(Exercise data begins)

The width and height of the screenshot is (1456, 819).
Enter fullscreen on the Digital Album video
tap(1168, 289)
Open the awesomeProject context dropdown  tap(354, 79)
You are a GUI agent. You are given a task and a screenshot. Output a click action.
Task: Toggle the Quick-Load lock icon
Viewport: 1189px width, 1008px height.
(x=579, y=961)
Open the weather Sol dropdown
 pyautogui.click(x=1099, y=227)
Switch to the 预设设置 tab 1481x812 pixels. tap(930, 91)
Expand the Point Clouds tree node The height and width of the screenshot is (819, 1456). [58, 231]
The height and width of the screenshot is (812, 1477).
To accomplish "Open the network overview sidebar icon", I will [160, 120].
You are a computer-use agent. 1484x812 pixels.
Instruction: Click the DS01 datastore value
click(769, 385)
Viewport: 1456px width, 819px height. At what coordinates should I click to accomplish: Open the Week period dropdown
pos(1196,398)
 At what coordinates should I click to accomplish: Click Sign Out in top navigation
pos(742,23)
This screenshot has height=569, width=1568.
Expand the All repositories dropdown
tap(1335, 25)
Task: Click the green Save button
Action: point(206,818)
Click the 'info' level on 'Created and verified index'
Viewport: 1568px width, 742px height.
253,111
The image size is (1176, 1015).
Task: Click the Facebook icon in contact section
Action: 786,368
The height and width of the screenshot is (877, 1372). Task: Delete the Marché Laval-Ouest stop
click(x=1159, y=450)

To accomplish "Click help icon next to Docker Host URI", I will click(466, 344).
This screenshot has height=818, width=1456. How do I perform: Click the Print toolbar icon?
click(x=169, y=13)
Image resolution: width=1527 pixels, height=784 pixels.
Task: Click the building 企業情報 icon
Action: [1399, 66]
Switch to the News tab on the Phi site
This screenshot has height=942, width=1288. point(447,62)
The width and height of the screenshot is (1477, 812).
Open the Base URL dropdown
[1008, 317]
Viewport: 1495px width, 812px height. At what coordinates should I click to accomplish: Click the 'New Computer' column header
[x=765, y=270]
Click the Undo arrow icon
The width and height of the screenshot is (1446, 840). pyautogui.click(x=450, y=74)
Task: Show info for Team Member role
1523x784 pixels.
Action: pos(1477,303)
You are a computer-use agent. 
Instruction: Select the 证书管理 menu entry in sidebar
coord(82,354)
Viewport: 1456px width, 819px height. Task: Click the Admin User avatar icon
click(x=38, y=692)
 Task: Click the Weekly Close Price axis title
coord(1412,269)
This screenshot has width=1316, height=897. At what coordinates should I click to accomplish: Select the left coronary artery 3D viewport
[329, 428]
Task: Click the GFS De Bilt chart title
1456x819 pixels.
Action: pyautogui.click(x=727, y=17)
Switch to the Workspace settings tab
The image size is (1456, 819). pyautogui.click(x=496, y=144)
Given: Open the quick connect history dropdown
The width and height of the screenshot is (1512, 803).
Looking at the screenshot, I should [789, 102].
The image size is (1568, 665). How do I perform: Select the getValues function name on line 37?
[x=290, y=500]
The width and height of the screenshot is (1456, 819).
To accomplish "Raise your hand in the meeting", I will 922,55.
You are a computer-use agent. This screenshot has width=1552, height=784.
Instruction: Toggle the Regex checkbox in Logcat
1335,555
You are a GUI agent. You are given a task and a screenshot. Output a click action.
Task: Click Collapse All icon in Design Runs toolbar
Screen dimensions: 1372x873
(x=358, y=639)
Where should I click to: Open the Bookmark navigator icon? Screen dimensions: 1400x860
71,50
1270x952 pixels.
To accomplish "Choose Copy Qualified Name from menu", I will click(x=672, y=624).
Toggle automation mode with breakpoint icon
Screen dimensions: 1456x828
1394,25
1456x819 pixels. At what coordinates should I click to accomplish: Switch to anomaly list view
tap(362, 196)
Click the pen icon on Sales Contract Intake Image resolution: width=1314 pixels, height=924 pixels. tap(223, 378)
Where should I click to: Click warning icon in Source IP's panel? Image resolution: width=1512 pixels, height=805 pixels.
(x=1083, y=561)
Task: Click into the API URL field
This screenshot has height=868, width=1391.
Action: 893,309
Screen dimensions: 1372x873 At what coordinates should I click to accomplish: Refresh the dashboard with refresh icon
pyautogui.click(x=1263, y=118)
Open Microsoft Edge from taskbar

(Exercise data ends)

What you need to do: Reproduce every record, making sure each one stays exactly the same.

Finished exercise:
The width and height of the screenshot is (1456, 819).
Enter fullscreen on the Digital Album video
tap(1168, 289)
Open the awesomeProject context dropdown  tap(354, 79)
You are a GUI agent. You are given a task and a screenshot. Output a click action.
Task: Toggle the Quick-Load lock icon
Viewport: 1189px width, 1008px height.
(x=579, y=961)
Open the weather Sol dropdown
 pyautogui.click(x=1099, y=227)
Switch to the 预设设置 tab 1481x812 pixels. tap(930, 91)
Expand the Point Clouds tree node The height and width of the screenshot is (819, 1456). [58, 231]
The height and width of the screenshot is (812, 1477).
To accomplish "Open the network overview sidebar icon", I will [160, 120].
You are a computer-use agent. 1484x812 pixels.
Instruction: Click the DS01 datastore value
click(769, 385)
Viewport: 1456px width, 819px height. At what coordinates should I click to accomplish: Open the Week period dropdown
pos(1196,398)
 At what coordinates should I click to accomplish: Click Sign Out in top navigation
pos(742,23)
This screenshot has height=569, width=1568.
Expand the All repositories dropdown
tap(1335, 25)
Task: Click the green Save button
Action: point(206,818)
Click the 'info' level on 'Created and verified index'
Viewport: 1568px width, 742px height.
253,111
The image size is (1176, 1015).
Task: Click the Facebook icon in contact section
Action: 786,368
The height and width of the screenshot is (877, 1372). Task: Delete the Marché Laval-Ouest stop
click(x=1159, y=450)

To accomplish "Click help icon next to Docker Host URI", I will click(466, 344).
This screenshot has height=818, width=1456. How do I perform: Click the Print toolbar icon?
click(x=169, y=13)
Image resolution: width=1527 pixels, height=784 pixels.
Task: Click the building 企業情報 icon
Action: [1399, 66]
Switch to the News tab on the Phi site
This screenshot has height=942, width=1288. point(447,62)
The width and height of the screenshot is (1477, 812).
Open the Base URL dropdown
[1008, 317]
Viewport: 1495px width, 812px height. At what coordinates should I click to accomplish: Click the 'New Computer' column header
[x=765, y=270]
Click the Undo arrow icon
The width and height of the screenshot is (1446, 840). pyautogui.click(x=450, y=74)
Task: Show info for Team Member role
1523x784 pixels.
Action: pos(1477,303)
You are a computer-use agent. 
Instruction: Select the 证书管理 menu entry in sidebar
coord(82,354)
Viewport: 1456px width, 819px height. Task: Click the Admin User avatar icon
click(x=38, y=692)
 Task: Click the Weekly Close Price axis title
coord(1412,269)
This screenshot has width=1316, height=897. At what coordinates should I click to accomplish: Select the left coronary artery 3D viewport
[329, 428]
Task: Click the GFS De Bilt chart title
1456x819 pixels.
Action: pyautogui.click(x=727, y=17)
Switch to the Workspace settings tab
The image size is (1456, 819). pyautogui.click(x=496, y=144)
Given: Open the quick connect history dropdown
The width and height of the screenshot is (1512, 803).
Looking at the screenshot, I should [789, 102].
The image size is (1568, 665). How do I perform: Select the getValues function name on line 37?
[x=290, y=500]
The width and height of the screenshot is (1456, 819).
To accomplish "Raise your hand in the meeting", I will 922,55.
You are a computer-use agent. This screenshot has width=1552, height=784.
Instruction: Toggle the Regex checkbox in Logcat
1335,555
You are a GUI agent. You are given a task and a screenshot. Output a click action.
Task: Click Collapse All icon in Design Runs toolbar
Screen dimensions: 1372x873
(x=358, y=639)
Where should I click to: Open the Bookmark navigator icon? Screen dimensions: 1400x860
71,50
1270x952 pixels.
To accomplish "Choose Copy Qualified Name from menu", I will click(x=672, y=624).
Toggle automation mode with breakpoint icon
Screen dimensions: 1456x828
1394,25
1456x819 pixels. At what coordinates should I click to accomplish: Switch to anomaly list view
tap(362, 196)
Click the pen icon on Sales Contract Intake Image resolution: width=1314 pixels, height=924 pixels. tap(223, 378)
Where should I click to: Click warning icon in Source IP's panel? Image resolution: width=1512 pixels, height=805 pixels.
(x=1083, y=561)
Task: Click into the API URL field
This screenshot has height=868, width=1391.
Action: 893,309
Screen dimensions: 1372x873 At what coordinates should I click to accomplish: Refresh the dashboard with refresh icon
pyautogui.click(x=1263, y=118)
Open Microsoft Edge from taskbar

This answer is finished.